The task: All lines from the opening of the entries below through the line containing "Given: Click the Search settings field" must be output exactly as they appear, with no other lines.

Records from a data collection:
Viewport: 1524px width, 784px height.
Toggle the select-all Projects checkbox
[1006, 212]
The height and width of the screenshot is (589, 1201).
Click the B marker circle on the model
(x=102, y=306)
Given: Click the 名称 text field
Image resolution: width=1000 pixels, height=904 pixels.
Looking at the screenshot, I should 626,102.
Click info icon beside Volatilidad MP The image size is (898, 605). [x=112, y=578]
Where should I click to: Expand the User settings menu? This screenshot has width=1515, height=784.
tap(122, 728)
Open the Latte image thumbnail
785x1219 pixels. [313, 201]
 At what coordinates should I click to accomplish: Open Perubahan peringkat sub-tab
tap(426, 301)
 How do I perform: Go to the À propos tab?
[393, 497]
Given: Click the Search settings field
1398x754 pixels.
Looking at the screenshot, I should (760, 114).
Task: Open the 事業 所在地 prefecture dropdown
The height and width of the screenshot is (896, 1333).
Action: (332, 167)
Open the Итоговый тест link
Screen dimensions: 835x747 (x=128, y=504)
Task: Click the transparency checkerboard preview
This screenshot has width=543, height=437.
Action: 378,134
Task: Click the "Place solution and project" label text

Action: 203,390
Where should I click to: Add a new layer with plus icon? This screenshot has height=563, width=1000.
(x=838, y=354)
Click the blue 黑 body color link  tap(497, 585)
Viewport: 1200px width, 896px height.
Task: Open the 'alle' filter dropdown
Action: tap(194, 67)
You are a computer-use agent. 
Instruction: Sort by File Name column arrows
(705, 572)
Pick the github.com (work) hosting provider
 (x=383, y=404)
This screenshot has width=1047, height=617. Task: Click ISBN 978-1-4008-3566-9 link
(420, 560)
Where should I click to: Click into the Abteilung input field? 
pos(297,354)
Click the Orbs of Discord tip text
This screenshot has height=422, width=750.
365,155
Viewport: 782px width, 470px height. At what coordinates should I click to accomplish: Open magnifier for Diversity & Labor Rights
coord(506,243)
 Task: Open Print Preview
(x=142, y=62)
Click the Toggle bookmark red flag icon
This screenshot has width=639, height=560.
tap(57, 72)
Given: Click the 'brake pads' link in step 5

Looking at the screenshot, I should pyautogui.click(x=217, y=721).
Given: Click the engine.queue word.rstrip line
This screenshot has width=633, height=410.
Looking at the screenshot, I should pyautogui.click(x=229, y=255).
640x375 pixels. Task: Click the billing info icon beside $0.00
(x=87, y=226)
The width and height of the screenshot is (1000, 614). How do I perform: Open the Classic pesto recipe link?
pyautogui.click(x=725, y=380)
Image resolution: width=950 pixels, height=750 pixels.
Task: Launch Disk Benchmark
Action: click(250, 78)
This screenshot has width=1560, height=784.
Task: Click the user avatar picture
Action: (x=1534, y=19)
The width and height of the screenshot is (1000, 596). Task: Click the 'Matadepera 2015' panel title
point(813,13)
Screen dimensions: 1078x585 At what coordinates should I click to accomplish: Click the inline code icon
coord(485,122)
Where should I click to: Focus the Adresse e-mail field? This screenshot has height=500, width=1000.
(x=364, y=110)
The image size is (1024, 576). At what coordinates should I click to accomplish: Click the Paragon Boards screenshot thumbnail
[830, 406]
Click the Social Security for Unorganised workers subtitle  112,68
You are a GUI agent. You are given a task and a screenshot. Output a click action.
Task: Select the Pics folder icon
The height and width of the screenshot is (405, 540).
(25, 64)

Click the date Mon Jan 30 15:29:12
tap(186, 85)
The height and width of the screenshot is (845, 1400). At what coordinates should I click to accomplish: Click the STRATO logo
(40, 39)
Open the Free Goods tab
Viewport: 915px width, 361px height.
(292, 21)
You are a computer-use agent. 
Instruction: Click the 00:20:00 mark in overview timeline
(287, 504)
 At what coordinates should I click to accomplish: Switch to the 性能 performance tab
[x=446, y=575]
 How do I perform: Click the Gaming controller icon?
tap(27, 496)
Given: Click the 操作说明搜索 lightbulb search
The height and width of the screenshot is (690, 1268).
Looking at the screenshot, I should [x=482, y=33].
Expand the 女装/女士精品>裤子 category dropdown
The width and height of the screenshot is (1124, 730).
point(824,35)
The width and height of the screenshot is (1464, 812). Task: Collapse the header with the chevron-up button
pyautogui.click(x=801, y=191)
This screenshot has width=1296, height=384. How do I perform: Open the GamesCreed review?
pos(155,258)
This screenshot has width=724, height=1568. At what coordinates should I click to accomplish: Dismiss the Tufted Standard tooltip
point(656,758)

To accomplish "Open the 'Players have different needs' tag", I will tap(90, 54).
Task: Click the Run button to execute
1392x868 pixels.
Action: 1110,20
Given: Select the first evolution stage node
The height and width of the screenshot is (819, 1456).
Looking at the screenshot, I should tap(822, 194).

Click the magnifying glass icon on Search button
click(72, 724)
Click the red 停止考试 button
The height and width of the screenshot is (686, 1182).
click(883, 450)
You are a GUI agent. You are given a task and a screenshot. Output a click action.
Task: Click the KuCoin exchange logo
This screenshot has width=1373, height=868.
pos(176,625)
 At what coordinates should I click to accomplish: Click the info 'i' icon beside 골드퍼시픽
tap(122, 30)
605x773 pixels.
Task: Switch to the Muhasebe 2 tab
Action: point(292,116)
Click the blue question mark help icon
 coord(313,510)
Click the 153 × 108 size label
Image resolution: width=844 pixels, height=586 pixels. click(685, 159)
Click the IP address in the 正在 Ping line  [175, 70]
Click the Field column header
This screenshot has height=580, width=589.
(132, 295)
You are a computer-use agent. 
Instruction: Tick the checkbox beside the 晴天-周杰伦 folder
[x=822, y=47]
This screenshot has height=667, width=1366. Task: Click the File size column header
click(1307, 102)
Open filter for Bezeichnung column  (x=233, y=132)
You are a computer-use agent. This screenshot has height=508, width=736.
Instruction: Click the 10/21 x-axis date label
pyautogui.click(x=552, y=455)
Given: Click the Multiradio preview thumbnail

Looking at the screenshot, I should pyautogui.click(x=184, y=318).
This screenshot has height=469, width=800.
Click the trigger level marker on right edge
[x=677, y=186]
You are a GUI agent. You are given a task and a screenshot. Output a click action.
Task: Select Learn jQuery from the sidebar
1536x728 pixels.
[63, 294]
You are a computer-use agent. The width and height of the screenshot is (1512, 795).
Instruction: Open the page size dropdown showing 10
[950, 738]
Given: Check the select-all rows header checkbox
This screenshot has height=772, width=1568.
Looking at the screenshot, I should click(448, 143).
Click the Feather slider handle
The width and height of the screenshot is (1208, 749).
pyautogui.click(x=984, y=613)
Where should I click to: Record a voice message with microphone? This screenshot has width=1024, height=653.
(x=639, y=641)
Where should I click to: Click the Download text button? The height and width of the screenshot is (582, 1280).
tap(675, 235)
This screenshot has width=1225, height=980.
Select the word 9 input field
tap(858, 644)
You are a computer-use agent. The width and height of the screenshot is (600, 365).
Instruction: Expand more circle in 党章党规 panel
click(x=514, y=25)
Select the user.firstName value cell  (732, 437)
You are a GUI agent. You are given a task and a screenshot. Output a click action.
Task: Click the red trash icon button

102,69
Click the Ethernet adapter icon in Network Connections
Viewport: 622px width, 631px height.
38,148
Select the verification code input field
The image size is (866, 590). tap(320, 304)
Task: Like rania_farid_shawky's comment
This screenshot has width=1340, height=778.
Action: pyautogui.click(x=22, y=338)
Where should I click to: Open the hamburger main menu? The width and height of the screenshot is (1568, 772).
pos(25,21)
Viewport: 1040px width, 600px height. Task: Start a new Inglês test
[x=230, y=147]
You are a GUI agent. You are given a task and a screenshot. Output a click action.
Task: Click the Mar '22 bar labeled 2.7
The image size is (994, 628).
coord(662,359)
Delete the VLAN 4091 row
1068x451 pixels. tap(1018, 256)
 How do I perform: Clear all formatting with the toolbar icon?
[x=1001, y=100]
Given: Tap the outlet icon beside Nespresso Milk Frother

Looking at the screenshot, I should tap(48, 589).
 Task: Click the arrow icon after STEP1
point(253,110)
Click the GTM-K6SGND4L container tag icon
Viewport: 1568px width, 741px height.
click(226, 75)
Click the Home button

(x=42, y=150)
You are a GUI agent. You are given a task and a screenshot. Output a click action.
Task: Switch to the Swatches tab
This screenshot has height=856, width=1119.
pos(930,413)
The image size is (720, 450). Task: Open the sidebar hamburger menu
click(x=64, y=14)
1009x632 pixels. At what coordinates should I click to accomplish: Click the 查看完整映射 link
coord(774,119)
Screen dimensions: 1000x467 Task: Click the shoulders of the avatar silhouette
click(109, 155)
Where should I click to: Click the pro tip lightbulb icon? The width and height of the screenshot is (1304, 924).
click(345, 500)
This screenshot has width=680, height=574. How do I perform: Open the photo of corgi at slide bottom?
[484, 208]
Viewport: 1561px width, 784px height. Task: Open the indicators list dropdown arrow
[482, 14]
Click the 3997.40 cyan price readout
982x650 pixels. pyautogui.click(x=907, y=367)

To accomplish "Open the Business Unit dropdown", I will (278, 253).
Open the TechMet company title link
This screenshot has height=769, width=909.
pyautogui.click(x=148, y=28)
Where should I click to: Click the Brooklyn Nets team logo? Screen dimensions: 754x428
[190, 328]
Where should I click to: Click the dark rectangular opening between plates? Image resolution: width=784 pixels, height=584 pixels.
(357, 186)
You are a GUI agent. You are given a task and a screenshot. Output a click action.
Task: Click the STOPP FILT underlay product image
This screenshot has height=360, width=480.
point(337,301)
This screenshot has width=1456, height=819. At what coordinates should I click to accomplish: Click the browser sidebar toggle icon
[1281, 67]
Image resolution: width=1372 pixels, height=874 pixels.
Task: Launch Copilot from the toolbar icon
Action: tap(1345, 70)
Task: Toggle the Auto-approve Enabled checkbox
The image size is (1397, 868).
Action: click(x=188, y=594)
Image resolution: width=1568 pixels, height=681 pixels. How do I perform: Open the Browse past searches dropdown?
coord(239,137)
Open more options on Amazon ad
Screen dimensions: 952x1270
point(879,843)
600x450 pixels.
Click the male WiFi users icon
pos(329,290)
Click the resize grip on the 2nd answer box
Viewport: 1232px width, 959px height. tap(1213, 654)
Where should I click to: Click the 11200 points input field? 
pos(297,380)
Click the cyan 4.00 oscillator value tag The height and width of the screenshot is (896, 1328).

Response to this exercise:
Viewport: 1524px width, 784px height.
Toggle the select-all Projects checkbox
[1006, 212]
The height and width of the screenshot is (589, 1201).
Click the B marker circle on the model
(x=102, y=306)
Given: Click the 名称 text field
Image resolution: width=1000 pixels, height=904 pixels.
Looking at the screenshot, I should 626,102.
Click info icon beside Volatilidad MP The image size is (898, 605). [x=112, y=578]
Where should I click to: Expand the User settings menu? This screenshot has width=1515, height=784.
tap(122, 728)
Open the Latte image thumbnail
785x1219 pixels. [313, 201]
 At what coordinates should I click to accomplish: Open Perubahan peringkat sub-tab
tap(426, 301)
 How do I perform: Go to the À propos tab?
[393, 497]
Given: Click the Search settings field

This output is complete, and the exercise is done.